Sunday 8 May 2016

School of Rockin' Body Acceptance

I have a piece of shocking news.  Two, in fact.  The first is that I just heard the best piece of body acceptance wisdom, and it came from Hollywood, of all the most ridiculously unlikely places in the whole wide world.  The second is that I just saw "School of Rock"for the first time.

Remember Tomika?  Aka turkey sub?  She belts out powerful backup vocals in the school rock band, but doesn't want to go on stage.  Her band leader, Mr Schneebly (Jack Black), takes her aside to see what's wrong.

Jack Black: What are you afraid of?

Tomika: They're gonna laugh at me.

Jack: What????  Why would they laugh at you?

Tomika: I don't know...cuz I'm fat.







Jack: Hey, you've got something everybody wants.  You've got talent, girl.  You have an incredible singing voice, and I'm not just sayin' that.   You heard of Aretha Franklin, right?  OK, she's a big lady.  But when she starts singing, she blows people's minds!  Everybody wants to party with Aretha!
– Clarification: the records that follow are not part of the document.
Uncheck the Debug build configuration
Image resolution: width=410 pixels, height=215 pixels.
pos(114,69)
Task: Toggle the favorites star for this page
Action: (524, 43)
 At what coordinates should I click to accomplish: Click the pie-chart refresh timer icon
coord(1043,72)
And uh...you know who else has a weight issue?

Tomika: Who?

Jack: Me.  But...once I get up on stage, start doing my thing, people worship me!  Because I'm SEXY.  AND chubby, man.
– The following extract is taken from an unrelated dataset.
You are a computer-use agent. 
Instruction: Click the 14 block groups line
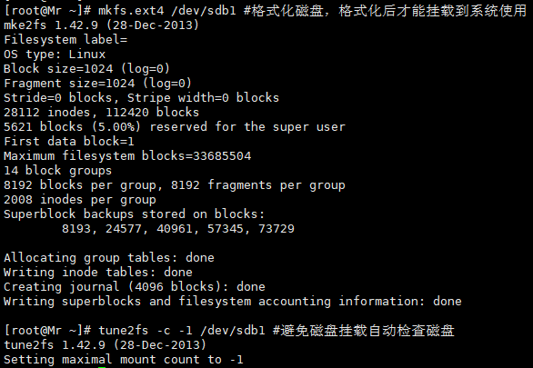click(x=58, y=171)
Tomika: Why don't go you on a diet?

Jack: Because, I Like To Eat.  Is that such a crime?  Look, that's not even the point.  The thing is, you're a rock star now.  All you gotta do is go out there and rock your heart out.  People are gonna dig you, I swear.  Let's just go out there and show them what we got.  Whaddya say?

Words don't get wiser than that.  Although Jill Andrew, who's campaigning to change the Ontario Human Rights Code to make body size discrimination illegal, also had some wise words on the subject recently (check out this podcast), which I hope people will listen to and take to heart.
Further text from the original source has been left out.